Uma peculiaridade eu reconheço, sou mestre em escancarações, grito, falo coisas feias, choro, sorrio, gargalho, apronto, provoco, quebro a cara, acerto, conquisto e depois escrevo tudo aqui. Tudo. Quase tudo. Se me calo, ou é porque doeu demais, ou porque não vale a pena ser guardado. As grandes artes eu também não conto, mas dou pistas. Eu faço fofoca de mim mesma e sei bem sabotar os meus próprios segredos.

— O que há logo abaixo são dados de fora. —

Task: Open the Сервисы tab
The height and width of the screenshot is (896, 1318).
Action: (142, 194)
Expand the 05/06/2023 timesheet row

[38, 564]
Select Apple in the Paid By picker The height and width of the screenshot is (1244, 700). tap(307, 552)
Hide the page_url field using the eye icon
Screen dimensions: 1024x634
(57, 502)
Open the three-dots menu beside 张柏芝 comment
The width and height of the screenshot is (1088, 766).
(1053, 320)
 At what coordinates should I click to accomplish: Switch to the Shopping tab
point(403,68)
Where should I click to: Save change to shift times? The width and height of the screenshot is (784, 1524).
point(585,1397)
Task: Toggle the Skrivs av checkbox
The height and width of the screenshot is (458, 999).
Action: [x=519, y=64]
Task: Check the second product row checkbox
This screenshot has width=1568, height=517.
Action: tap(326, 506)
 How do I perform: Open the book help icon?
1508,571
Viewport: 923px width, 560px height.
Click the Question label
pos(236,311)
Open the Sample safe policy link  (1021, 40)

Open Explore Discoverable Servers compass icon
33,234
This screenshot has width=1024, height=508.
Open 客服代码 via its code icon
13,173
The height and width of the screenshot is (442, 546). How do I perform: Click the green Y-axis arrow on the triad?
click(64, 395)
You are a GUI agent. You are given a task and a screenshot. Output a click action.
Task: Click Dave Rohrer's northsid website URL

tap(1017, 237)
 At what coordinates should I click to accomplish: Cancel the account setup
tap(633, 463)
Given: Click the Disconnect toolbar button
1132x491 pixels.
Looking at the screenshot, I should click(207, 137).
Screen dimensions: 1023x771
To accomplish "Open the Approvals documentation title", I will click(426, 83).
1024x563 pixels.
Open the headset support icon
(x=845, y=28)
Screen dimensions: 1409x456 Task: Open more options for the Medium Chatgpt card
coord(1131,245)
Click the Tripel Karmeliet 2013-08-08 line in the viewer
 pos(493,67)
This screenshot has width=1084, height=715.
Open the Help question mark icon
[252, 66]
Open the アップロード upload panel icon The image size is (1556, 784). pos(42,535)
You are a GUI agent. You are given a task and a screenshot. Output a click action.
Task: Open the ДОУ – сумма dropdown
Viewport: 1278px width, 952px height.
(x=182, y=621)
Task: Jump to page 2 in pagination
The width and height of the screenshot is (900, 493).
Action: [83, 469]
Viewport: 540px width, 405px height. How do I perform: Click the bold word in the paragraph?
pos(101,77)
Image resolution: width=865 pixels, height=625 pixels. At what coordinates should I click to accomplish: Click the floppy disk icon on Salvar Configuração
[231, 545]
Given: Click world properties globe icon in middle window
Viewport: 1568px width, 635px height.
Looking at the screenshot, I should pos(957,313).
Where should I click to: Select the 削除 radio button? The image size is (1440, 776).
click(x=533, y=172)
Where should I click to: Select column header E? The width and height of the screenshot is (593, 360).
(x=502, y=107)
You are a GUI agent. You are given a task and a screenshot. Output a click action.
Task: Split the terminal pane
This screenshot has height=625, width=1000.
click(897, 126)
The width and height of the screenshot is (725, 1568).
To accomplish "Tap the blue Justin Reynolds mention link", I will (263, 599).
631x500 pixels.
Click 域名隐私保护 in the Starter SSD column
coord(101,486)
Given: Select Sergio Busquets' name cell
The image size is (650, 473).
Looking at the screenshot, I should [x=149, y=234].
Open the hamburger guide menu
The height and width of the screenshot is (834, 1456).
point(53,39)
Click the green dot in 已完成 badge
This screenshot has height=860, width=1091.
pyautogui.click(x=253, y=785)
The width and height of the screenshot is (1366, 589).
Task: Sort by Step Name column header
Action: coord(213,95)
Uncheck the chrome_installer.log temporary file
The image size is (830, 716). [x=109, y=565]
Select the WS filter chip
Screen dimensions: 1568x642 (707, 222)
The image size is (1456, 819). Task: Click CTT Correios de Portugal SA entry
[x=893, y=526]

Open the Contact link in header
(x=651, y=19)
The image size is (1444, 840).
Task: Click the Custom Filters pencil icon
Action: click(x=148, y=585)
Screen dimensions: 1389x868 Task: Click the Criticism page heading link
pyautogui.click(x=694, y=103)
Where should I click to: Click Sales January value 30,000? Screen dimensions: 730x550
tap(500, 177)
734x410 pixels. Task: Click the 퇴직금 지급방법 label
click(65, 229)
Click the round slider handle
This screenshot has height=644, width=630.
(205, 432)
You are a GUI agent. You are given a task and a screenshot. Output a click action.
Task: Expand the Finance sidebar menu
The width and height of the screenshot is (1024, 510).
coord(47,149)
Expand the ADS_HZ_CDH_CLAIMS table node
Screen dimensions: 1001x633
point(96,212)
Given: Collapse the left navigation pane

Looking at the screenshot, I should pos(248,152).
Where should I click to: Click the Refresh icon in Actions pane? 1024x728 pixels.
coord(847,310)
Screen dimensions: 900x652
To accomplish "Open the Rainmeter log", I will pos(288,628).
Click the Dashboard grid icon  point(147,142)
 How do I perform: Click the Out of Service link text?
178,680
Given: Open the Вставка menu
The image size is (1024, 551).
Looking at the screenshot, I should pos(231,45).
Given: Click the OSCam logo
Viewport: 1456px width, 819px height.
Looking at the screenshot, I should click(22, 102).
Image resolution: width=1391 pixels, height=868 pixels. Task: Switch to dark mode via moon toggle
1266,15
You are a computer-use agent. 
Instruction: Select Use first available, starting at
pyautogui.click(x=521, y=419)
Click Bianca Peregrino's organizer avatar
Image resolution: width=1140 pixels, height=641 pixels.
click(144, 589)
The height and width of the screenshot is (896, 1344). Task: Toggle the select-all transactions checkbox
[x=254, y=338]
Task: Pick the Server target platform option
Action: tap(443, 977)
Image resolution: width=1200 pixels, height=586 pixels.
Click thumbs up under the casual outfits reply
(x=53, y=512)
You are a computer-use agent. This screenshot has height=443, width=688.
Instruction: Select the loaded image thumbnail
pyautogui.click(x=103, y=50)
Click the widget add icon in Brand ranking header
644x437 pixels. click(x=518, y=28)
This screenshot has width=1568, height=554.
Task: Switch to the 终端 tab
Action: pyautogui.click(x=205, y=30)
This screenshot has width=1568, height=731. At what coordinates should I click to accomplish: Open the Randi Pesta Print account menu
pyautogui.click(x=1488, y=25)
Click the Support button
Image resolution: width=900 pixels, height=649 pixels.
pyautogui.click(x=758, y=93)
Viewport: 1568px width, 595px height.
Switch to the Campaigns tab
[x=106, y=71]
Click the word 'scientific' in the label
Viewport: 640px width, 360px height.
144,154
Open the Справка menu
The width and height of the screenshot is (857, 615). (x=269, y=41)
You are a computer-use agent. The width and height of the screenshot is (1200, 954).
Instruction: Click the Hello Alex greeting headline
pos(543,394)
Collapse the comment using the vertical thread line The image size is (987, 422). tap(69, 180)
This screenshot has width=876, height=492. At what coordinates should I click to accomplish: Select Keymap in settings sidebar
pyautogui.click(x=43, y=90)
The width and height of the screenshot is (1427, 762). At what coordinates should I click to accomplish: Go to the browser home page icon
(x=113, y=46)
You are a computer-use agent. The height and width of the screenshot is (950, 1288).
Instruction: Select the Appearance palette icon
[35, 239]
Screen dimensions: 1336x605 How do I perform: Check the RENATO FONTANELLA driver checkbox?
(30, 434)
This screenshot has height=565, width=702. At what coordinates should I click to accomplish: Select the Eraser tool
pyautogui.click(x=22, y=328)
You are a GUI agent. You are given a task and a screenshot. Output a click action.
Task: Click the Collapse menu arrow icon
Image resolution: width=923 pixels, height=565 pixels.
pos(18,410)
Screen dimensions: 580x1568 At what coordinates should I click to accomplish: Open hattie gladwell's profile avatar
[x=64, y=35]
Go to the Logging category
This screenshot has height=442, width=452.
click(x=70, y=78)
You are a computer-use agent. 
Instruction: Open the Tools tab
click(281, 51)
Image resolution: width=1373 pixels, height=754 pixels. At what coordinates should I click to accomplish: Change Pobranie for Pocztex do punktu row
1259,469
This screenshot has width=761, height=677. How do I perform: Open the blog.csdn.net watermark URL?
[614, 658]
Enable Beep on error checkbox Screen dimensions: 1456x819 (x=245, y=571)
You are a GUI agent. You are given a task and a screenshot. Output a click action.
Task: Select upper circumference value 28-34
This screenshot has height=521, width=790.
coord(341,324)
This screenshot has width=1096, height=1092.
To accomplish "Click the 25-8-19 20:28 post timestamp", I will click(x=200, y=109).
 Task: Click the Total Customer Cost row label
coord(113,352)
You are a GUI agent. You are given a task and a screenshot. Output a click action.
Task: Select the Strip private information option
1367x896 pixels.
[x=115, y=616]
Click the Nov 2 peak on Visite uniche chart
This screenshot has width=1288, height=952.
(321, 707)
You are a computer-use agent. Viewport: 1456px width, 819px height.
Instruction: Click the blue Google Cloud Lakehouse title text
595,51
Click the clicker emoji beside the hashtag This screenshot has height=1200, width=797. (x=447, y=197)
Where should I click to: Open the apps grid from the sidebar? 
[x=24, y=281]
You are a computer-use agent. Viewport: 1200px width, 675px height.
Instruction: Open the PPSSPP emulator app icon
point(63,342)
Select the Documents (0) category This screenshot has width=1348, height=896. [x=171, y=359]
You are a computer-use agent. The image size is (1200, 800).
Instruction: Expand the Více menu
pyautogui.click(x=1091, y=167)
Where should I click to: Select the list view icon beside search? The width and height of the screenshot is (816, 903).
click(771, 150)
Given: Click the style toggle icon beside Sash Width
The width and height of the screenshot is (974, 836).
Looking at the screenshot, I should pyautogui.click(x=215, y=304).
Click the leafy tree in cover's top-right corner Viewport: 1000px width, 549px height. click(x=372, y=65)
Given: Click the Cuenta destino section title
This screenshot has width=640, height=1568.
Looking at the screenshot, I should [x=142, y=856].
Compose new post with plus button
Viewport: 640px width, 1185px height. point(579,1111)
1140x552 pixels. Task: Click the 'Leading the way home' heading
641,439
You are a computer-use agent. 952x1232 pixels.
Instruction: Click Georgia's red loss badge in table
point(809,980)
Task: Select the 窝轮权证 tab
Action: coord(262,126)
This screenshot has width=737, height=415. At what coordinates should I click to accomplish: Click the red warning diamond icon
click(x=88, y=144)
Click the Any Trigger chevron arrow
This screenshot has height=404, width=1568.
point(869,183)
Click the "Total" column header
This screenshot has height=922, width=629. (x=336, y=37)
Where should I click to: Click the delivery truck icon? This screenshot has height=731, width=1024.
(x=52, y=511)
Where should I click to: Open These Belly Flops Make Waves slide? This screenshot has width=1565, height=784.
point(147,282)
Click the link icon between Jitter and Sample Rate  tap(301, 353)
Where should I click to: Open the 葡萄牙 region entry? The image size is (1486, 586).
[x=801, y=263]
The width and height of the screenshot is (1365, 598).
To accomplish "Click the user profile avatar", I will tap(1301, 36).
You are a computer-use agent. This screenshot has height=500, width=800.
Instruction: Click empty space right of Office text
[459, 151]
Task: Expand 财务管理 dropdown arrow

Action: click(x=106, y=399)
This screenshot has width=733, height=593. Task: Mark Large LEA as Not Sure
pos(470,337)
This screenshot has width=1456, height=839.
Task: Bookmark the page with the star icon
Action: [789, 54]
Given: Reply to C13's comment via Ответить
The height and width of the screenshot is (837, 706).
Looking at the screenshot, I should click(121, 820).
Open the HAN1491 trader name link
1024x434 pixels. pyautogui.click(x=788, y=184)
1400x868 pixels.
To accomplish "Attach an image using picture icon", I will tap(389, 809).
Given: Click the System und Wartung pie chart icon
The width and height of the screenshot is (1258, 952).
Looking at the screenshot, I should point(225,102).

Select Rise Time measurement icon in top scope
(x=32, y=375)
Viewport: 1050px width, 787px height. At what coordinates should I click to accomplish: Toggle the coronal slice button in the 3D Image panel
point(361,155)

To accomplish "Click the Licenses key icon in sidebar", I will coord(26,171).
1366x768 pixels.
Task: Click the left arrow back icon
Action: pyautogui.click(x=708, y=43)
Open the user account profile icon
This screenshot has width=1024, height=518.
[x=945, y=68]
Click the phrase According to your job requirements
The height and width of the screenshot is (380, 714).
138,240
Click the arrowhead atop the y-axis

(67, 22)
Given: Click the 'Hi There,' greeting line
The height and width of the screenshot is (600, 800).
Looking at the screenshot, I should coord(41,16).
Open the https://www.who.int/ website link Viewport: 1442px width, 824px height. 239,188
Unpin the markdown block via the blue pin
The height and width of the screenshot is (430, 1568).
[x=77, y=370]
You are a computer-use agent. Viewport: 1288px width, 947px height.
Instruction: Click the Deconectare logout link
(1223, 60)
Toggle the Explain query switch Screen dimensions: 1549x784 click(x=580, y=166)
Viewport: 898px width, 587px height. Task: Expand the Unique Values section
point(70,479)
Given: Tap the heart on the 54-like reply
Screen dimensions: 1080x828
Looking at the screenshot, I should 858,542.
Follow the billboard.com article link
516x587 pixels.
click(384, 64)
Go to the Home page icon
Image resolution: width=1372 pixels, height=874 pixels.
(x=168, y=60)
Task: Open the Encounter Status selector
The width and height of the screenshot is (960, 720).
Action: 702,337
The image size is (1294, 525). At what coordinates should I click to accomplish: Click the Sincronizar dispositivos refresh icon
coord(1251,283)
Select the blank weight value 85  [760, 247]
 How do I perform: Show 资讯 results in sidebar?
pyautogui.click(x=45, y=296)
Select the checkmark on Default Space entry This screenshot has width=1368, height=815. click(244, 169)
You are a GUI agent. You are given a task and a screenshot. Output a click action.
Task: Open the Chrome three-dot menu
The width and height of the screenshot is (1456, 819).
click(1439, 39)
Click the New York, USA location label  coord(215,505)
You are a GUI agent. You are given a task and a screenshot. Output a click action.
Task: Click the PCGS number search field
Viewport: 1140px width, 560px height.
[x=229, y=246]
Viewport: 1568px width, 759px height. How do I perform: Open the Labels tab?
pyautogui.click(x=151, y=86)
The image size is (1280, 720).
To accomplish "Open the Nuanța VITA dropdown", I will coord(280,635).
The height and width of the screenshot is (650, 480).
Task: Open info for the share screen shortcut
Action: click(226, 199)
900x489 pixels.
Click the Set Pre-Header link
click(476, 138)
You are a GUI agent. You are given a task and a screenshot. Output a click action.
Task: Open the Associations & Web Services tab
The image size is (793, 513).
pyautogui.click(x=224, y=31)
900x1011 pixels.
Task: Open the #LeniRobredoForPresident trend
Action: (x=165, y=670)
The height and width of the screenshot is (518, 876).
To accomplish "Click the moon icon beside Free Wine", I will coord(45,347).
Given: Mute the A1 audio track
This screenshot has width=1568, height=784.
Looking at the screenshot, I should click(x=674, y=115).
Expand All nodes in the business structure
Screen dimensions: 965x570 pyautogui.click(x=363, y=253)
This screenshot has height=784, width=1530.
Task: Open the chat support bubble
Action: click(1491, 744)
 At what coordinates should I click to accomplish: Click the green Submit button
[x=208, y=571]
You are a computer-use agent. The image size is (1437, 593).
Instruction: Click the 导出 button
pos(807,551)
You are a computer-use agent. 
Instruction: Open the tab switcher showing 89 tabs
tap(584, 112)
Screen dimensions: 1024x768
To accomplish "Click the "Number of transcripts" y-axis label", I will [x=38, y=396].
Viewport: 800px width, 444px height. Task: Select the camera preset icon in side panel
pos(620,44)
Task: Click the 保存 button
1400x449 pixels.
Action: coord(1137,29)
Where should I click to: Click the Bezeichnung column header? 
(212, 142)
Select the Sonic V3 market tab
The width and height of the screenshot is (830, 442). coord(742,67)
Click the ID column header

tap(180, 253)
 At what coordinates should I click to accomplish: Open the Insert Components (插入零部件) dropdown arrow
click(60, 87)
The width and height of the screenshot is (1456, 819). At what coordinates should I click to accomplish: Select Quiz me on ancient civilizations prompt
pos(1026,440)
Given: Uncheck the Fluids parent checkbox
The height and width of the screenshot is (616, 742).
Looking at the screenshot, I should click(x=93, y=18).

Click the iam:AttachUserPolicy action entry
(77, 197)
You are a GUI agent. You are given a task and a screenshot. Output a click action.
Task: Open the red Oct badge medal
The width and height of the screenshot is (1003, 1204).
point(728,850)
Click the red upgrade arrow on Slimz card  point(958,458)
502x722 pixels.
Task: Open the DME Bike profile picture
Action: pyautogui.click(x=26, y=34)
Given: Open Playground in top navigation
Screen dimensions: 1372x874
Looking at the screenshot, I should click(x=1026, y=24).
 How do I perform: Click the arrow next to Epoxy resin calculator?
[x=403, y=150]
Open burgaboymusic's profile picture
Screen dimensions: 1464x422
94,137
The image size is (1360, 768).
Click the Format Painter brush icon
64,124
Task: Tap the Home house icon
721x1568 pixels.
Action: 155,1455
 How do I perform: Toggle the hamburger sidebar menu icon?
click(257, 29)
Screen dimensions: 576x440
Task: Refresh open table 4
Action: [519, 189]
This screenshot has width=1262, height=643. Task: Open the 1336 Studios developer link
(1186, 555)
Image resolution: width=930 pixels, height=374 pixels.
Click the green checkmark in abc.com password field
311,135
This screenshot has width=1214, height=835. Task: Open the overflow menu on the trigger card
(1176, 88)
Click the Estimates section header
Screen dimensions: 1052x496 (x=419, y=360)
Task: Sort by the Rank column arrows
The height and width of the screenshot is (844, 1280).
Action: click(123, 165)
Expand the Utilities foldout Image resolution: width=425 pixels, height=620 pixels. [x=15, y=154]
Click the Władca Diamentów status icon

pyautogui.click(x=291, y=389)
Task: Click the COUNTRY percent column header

Para aqueles que acham que o mistério é a base da sedução e do interesse, o tumblr acaba aqui. Podem clicar no X, no canto superior direito da página. Eu não sei disfarçar, não tenho intimidade com mistérios e tenho absurda preguiça de me revelar aos poucos. Meu charme é bruto demais para ser sutil.
Apesar de tudo, admiro os misteriosos. E aqui, você vai perceber que também sou contraditória, a insinuação a conta-gotas me soa afrodisíaca. Nos outros. Beijos para aos que molham as pontas dos pés e vão subindo lentamente a barra da calça para sentir a água gelada tocando em cada pedacinho da pele seca.
A pressa dos meus 24 anos, definitivamente não serve para isso. Tenho muita vontade para pouco mistério. Uma personalidade que explode a fina camada de sensualidade. Me mostro sem pensar nas conseqüências, não uso filtro fator 30 e, por isso minha pele queima. Há quem me ache intimidadora, há quem me ache calma (e para esses eu sempre sorrio com leve malícia), há os que, com certeza me achem boba, há quem ache que sou confiante.
Nada disso. Eu sempre me mostrei para que o outro soubesse onde estava entrando (e entrando no sentido mais amplo do meu livro das pequenas histórias). Me mostro hoje, para que, no futuro, meus defeitos não devorem mais ninguém. Mostro meu lado negro para que, um dia, consigam ver doçura quando eu for claridade. Ame meus defeitos. Eles são a maior (e mais constante) parte de mim. Agora sim, pode virar a página.